I needed a poster for the Maker's Faire, but had my text and graphics laid out in Microsoft Word. These are the techniques I used to make a large poster using my plain old printer and freely available software.
Before you begin, check your printer driver to see if printing in poster format is an option. It will save you a lot of time and effort. Big thanks to the aware Karel Jansens for the printer driver tip.
Step 1: Save Your Word Document As a TIFF File
Let's hear how Microsoft would instruct you how to do this (from Office "Help"):
1. On the File menu, click Print.
2. In the Name list in the Print dialog box, click Microsoft Office Document Image Writer.
3. Click Properties.
4. In the Microsoft Office Document Image Writer Properties dialog box, click the Advanced tab.
5. Under Output format, select the TIFF - Monochrome Fax option, Superfine 300 DPI and then click OK.
6. In the Print dialog box, click OK.
7. In the Save as dialog box, select the View Document Image check box, and any additional options you want, and then click OK.
Step 2: Download and Install Picture Window Pro
Download and install the trial version of Picture Window Pro.
A 30-day evaluation version of Picture Window Pro 4.0. The evaluation version can be converted to a full working version by purchasing a serial number.
For Windows 2000, Windows XP, and Vista
The evaluation verion is not disabled in any way, but if you need this function often, please consider buying a license. They make a pretty handy piece of software.
Step 3: Open the TIFF File in Picture Window Pro and Print Your Heart Out
Open the TIFF file you saved in step 1. Select File > Print, then hit the "Print" button.
You will see the following page. Select how many pages you want to tile horizontally and vertically (how big) you want the poster, what size paper (letter or legal), and the orientation (portrait or landscape).
Set the "Print pages" numbers to the total pages of yoru poster, in my case it should be 1 to 16.
Step 4: Trim the Boarders
Your printer can not print all the way to the edge of your paper.
This leaves white borders around the edge of each sheet.
You only need to trim two edges of each sheet, since you can overlap your pages as you glue them down.
I like to start with the lower right most sheet, so I need to trim the bottom and the right hand side of each sheet.
Step 5: Dry Fit Your Pages
As a backerboard, I used a large remnant of old drywall, you can use any large flat surface. For a more professional look, choose foamcore, for the economy appearance use cardboard.
Lay your pages out without any glue to properly size and center your backerboard. This is caled a dry fit and will let you see any problems you may have beore you have to fix things with a page dripping with wet glue.
Fix any problems you can find.
Step 6: Glue Down Your Pages
I used rubber cement for my pages, but most adheasives should work fine.

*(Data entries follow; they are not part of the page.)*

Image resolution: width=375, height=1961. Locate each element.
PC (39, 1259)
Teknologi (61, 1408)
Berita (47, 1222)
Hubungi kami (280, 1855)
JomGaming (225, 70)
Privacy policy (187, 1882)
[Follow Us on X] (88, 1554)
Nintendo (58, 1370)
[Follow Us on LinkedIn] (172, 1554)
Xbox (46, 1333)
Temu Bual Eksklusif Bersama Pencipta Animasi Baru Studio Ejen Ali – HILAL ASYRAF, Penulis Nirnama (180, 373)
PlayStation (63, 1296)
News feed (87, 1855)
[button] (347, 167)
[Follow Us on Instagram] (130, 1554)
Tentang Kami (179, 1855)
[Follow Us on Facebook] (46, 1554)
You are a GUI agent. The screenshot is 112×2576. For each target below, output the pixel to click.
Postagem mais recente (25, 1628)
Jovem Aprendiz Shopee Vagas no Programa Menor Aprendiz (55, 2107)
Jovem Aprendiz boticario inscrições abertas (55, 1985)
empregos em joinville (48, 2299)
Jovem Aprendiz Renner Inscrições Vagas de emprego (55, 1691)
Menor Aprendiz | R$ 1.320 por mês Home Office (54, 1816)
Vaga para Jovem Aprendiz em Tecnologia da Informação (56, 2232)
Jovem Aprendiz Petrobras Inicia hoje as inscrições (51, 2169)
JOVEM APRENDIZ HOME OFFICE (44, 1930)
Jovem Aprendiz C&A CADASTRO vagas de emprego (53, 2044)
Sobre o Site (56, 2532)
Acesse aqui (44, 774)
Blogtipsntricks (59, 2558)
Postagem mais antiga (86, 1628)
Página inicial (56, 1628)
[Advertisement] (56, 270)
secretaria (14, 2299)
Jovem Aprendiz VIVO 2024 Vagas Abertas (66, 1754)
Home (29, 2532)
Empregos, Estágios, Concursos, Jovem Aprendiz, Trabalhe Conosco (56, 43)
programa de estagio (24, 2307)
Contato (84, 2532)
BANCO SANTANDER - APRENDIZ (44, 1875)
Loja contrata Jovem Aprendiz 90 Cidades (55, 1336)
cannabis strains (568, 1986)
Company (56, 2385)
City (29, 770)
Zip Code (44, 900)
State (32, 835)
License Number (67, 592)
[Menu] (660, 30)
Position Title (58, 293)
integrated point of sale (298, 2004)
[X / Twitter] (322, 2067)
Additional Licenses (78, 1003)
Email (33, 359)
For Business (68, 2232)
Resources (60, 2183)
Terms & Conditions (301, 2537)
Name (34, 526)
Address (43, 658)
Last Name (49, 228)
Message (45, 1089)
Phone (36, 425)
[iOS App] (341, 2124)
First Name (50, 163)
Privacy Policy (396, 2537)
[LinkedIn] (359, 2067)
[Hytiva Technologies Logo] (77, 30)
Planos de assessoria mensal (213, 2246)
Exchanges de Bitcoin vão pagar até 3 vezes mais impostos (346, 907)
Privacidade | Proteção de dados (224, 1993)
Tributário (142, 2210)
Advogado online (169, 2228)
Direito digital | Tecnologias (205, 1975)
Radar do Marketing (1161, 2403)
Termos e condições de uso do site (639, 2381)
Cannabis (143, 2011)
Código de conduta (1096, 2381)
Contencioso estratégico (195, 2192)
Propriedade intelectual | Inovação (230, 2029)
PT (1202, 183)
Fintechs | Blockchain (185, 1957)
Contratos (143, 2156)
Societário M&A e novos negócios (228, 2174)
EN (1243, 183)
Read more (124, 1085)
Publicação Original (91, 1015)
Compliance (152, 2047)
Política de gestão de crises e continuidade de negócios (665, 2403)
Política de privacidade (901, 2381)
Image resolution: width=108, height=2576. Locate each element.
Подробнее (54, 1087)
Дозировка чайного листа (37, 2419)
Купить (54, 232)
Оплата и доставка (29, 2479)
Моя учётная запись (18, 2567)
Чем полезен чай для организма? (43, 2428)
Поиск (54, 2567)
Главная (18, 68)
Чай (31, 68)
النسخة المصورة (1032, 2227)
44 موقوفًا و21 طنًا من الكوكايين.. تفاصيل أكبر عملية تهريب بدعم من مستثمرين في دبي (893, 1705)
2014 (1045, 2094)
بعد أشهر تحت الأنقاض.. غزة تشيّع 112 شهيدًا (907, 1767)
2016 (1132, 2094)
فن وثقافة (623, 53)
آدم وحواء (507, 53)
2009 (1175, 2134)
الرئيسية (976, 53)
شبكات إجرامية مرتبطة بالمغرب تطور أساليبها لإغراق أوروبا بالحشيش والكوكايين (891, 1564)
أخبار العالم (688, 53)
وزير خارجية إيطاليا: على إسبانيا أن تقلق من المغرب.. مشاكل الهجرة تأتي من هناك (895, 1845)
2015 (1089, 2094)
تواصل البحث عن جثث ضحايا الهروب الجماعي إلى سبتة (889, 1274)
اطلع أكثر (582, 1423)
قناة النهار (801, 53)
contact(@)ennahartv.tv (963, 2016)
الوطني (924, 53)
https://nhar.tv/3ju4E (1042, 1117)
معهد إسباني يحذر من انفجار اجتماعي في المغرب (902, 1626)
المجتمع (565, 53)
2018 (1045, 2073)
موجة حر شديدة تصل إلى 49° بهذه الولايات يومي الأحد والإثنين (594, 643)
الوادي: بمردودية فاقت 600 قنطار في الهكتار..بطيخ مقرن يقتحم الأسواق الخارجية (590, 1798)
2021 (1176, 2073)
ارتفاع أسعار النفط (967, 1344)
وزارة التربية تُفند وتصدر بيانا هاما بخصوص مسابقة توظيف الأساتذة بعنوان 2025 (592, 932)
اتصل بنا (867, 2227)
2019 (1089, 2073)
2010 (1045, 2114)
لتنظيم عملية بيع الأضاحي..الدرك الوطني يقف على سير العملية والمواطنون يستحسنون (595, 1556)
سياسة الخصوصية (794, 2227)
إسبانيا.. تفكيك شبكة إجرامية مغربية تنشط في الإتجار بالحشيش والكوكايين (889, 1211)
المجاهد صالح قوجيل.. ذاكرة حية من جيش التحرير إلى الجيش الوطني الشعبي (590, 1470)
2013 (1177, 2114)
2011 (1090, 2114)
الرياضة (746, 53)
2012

You can test your glue with a blank sheet of paper on the back of your board. If it wrinkles up, your glue has too much moisture.
Apply the glue to the backboard and carefully lay the page down watching your alignment to the backerboard and the other pages.
Using rubber cement, I was able to slide the paper around a little to get it alligned properly. Spray adheasives may not be so kind.
I painted a brushfull on the backboard where each corner of the page would be and spread it inward with the brush.
Step 7: Admire Your Fine Work
Once your last page is glued down and dry, you may need to go back and re-glue down some of the seams.
Once you're finished you can display your poster on an easel for all to enjoy.